Reading text Block Start

Is having ideas and being inspired the same thing?
Sunday night, tomorrow I have to get up early. It is really cold.
A few hours ago, I was dead tired despite good intentions of going to bed early, I played cards and drunk met with my neighbors.
Now I am here, a bit tipsy happy to sleep.
My brain decides to come up with all sorts of things I could do. One brilliant idea after the other.
My body is tired, but my brain is as productive has it hasn’t been for the whole day. And I lay awake for hours fantasizing about all the things I could do and create and what to do with them after, and so on. While I haven’t even concluded the first step of the whole chain.
I literally didn’t even get up yet, I am supposed to sleep.
Now is that sensation called inspiration or am I just having more ideas, then I can fulfill?
Nevertheless, over the years I managed to contain or restrict my creative work to mainly textile and fashion related subjects. It can still overboard. I want to do too many things at the same time leading me in different directions.
One thing that seems to come back constantly is my dilemma, between working on fashion projects I make or working on sewing and designing my own ideal wardrobe.
Confusing? I think so too! But that’s the point.
Recently I went through another dressing-depression. (Yes, I am not just being confusing but also dramatic.)

Reading text Block End
Data listing Block Start

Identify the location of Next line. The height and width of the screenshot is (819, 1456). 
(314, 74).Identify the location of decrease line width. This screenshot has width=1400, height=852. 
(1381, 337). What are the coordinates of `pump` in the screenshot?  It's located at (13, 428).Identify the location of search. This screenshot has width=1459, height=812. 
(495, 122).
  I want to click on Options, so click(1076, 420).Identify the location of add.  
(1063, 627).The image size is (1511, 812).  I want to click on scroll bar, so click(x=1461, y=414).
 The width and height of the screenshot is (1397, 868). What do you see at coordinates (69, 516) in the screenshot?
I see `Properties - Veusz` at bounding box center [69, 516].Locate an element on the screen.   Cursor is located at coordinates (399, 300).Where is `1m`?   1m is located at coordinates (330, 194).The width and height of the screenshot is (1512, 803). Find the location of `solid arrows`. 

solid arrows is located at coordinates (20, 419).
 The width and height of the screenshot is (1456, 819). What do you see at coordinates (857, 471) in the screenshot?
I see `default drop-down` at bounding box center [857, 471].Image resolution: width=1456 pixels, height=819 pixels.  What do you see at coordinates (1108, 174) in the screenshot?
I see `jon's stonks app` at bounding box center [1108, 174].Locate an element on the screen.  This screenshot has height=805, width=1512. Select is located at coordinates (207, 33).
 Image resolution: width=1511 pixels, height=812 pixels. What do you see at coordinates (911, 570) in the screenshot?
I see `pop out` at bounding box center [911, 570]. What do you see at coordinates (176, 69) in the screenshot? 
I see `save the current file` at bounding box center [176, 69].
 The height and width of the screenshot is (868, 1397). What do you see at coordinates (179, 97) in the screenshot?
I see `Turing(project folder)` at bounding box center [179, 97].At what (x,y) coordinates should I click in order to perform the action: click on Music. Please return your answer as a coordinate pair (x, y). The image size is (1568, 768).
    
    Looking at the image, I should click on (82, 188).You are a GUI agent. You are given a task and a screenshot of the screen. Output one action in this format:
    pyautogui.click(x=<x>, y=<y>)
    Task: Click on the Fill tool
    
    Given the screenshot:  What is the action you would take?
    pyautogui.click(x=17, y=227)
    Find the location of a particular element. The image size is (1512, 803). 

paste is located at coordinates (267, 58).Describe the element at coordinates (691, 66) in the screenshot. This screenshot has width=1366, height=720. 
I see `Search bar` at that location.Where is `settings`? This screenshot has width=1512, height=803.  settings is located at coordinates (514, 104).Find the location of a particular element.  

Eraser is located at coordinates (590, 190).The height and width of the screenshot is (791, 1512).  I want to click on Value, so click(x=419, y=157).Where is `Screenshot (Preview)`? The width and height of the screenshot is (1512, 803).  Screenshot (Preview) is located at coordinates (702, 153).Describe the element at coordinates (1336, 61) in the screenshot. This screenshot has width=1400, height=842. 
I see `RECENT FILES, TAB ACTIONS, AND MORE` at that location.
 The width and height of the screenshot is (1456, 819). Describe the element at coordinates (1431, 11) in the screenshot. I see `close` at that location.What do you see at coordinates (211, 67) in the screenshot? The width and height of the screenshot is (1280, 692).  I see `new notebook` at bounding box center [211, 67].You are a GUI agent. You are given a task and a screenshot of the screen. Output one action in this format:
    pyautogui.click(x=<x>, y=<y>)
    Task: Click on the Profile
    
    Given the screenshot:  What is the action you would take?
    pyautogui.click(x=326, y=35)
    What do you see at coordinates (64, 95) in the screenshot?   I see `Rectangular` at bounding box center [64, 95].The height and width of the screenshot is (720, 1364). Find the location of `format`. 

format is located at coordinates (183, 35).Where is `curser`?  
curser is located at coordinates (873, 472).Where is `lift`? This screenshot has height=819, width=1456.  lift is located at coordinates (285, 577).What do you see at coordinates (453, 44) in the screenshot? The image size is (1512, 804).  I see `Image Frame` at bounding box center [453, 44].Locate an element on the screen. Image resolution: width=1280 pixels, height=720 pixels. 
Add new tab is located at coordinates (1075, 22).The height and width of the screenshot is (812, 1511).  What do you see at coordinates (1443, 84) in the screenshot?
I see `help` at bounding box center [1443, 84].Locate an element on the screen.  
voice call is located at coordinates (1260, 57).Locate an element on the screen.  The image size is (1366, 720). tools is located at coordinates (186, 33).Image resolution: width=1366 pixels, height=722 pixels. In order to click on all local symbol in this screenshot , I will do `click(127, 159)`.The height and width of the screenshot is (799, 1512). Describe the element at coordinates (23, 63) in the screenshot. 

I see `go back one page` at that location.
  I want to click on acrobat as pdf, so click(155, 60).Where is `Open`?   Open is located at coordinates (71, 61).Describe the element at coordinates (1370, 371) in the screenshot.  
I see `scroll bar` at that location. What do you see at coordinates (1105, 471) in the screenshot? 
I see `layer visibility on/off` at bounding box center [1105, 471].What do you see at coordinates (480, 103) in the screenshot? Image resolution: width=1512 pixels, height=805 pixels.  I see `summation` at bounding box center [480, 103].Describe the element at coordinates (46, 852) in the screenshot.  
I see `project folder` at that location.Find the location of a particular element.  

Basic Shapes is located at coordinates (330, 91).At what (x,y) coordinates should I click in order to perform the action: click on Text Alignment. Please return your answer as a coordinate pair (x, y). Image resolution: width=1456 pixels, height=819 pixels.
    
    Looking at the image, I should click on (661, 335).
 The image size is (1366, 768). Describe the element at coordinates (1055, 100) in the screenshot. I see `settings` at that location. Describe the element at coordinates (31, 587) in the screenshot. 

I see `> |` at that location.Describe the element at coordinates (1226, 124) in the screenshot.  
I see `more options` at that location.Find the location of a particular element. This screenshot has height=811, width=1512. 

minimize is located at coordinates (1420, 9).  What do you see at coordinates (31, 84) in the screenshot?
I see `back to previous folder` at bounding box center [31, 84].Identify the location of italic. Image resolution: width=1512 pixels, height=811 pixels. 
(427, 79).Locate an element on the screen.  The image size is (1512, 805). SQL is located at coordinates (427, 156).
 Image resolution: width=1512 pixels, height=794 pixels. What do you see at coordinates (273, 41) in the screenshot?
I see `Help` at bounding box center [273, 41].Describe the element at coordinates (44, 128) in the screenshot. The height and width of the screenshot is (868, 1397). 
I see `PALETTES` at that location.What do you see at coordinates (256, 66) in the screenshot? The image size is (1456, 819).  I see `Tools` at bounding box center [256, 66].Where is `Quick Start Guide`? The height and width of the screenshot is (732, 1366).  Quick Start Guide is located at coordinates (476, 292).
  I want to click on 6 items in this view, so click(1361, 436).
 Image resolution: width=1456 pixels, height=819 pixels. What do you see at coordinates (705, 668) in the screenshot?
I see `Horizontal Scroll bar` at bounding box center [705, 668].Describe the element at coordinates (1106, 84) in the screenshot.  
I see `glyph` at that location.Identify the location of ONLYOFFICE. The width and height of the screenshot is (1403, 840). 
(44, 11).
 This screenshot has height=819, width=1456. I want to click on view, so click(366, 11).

Data listing Block End

### Task list
a - Write out the part of the piece on ideas and inspiration that starts at "A few hours" and ends at "happy to sleep.".
b - Translate this sentence from the piece on ideas and inspiration into Spanish: "My brain decides to come up with all sorts of things I could do."
c - Answer these questions using the piece on ideas and inspiration:
(i) What night of the week is it?
(ii) What game did the writer play with the neighbors?
(iii) To what kind of subjects has the writer mainly limited creative work?

### Answers to the problems
a -
A few hours ago, I was dead tired despite good intentions of going to bed early, I played cards and drunk met with my neighbors.
Now I am here, a bit tipsy happy to sleep.

b - Mi cerebro decide ponerse a idear todo tipo de cosas que podría hacer.

c -
(i) Sunday night.
(ii) Cards.
(iii) Textile and fashion related subjects.